After destruction of the peripheral vestibular system which is not activated by moving large-field visual stimulation, not only labyrinthine-ocular reflexes but also optokinetic-ocular responses related to the "velocity storage" mechanism are abolished. In the normal monkey optokinetic-ocular responses are reflected in sustained activity changes of central vestibular neurons within the vestibular nuclei. To account for the loss of optokinetic responses after labyrinthectomy, inactivation of central vestibular neurons consequent on the loss of primary vestibular activity is assumed to be of major importance.

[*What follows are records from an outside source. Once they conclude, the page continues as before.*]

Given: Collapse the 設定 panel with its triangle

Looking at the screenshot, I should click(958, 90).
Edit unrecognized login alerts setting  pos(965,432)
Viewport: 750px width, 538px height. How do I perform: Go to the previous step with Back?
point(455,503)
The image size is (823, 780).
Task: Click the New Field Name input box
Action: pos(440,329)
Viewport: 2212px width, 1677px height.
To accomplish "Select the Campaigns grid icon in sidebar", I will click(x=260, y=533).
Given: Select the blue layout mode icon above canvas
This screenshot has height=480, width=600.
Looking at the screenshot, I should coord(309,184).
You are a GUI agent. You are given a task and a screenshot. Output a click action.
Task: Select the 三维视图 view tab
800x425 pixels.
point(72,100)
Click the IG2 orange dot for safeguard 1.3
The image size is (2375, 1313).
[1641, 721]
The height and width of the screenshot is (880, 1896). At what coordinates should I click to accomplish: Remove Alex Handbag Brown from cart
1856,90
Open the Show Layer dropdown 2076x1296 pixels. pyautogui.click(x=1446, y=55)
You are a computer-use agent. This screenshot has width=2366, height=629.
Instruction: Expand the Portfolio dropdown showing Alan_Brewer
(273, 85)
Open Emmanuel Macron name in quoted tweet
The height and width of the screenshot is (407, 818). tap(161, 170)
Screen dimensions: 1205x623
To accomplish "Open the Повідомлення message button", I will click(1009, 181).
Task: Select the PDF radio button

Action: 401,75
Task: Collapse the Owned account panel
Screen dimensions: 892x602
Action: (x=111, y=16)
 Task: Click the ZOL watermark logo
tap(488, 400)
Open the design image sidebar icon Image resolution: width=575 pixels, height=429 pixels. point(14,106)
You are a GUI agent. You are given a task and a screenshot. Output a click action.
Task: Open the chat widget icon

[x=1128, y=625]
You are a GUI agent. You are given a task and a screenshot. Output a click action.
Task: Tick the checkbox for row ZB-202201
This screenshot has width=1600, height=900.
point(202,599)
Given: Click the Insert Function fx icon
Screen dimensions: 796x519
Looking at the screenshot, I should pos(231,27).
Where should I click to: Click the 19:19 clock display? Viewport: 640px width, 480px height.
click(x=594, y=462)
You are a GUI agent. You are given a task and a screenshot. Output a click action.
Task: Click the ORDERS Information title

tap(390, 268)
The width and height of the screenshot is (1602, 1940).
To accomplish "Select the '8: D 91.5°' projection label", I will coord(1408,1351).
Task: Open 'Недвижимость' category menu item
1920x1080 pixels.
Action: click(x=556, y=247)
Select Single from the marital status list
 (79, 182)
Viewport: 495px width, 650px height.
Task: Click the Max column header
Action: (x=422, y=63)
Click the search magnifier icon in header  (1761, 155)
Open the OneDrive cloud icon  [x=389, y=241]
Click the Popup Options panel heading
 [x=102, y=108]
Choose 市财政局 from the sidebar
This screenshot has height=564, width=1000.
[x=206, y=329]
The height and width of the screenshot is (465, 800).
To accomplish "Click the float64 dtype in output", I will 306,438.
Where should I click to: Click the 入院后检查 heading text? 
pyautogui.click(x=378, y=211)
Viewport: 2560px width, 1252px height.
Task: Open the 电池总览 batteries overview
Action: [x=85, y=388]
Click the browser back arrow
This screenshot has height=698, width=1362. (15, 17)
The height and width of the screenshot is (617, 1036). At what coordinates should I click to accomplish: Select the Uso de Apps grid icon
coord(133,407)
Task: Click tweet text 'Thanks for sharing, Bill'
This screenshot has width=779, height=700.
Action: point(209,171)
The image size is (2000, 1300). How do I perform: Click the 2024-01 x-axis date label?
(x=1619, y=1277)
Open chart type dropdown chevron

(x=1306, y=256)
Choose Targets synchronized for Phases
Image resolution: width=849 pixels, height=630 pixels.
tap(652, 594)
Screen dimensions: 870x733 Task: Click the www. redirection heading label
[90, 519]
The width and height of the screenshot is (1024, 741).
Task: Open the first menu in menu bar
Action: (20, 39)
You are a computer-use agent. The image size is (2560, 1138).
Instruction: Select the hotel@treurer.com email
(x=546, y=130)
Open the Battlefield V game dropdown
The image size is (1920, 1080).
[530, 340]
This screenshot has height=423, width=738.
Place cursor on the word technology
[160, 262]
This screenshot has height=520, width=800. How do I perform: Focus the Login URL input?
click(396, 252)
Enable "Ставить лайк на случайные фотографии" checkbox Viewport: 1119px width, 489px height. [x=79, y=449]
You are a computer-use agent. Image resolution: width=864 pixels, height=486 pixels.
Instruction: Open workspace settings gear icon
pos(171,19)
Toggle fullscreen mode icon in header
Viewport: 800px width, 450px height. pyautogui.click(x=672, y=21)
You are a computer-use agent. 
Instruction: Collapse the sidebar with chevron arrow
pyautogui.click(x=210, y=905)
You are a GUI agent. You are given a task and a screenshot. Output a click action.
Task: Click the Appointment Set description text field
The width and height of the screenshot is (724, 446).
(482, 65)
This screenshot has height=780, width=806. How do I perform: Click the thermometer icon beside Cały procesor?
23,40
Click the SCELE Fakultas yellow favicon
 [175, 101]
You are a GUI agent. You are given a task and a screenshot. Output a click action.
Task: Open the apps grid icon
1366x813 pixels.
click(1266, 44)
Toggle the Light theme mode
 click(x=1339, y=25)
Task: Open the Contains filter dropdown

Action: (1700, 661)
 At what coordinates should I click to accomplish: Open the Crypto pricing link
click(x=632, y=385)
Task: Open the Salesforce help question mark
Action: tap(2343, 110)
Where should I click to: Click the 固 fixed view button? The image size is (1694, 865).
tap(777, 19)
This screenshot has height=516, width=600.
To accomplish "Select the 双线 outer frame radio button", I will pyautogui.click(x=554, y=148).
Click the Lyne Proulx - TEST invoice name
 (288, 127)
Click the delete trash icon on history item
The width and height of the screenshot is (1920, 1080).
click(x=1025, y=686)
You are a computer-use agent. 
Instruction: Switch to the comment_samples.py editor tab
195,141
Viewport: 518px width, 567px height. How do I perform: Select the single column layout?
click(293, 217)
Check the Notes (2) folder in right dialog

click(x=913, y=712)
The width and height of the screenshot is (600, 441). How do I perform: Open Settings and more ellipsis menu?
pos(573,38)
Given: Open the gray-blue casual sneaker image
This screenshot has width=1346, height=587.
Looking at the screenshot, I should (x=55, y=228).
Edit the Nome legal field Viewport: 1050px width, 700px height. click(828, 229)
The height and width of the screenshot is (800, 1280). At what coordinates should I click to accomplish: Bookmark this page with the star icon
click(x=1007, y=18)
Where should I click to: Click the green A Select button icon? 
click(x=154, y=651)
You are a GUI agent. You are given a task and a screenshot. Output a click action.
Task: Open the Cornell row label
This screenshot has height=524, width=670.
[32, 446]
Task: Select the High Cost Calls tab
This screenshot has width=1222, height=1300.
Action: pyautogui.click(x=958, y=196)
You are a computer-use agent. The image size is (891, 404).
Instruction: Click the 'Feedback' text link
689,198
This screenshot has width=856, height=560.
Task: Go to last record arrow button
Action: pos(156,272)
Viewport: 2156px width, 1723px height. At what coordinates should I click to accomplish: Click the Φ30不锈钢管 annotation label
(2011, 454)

To test this hypothesis we recorded the neural activity within the vestibular nuclear complex in two chronically prepared Rhesus monkeys during a period from one up to 9 and 12 months after both vestibular nerves had been cut. The discharge characteristics of 829 cells were studied in relation to eye fixation, and to a moving small and large (optokinetic) visual stimulus producing smooth pursuit (SP) eye movements and optokinetic nystagmus (OKN). Units were grouped into different subclasses. After chronic bilateral vestibular neurectomy (BVN) we have found: (1) a rich variety of spontaneously active cells within the vestibular nuclear complex, which--as far as comparison before and after BVN is possible--belong to all subclasses of neurons functionally defined in normal monkey; and (2) no sustained activity changes which are related to the activation of the "velocity storage" mechanism; this is especially true for "pure-vestibular", "vestibular-pause" and "tonic-vestibular-pause" cells in normal monkey which show a "pure", "pause" and "tonic-pause" firing pattern after BVN. Neurons which are modulated by eye position are, however, modulated with the velocity of slow eye movements with comparable sensitivity during SP and OKN. Retinal slip is extremely rarely encoded. The results of the present study do not directly answer the question why the "velocity storage" mechanism is abolished after BVN but they suggest that only a small number of central vestibular cells may be inactivated by neurectomy.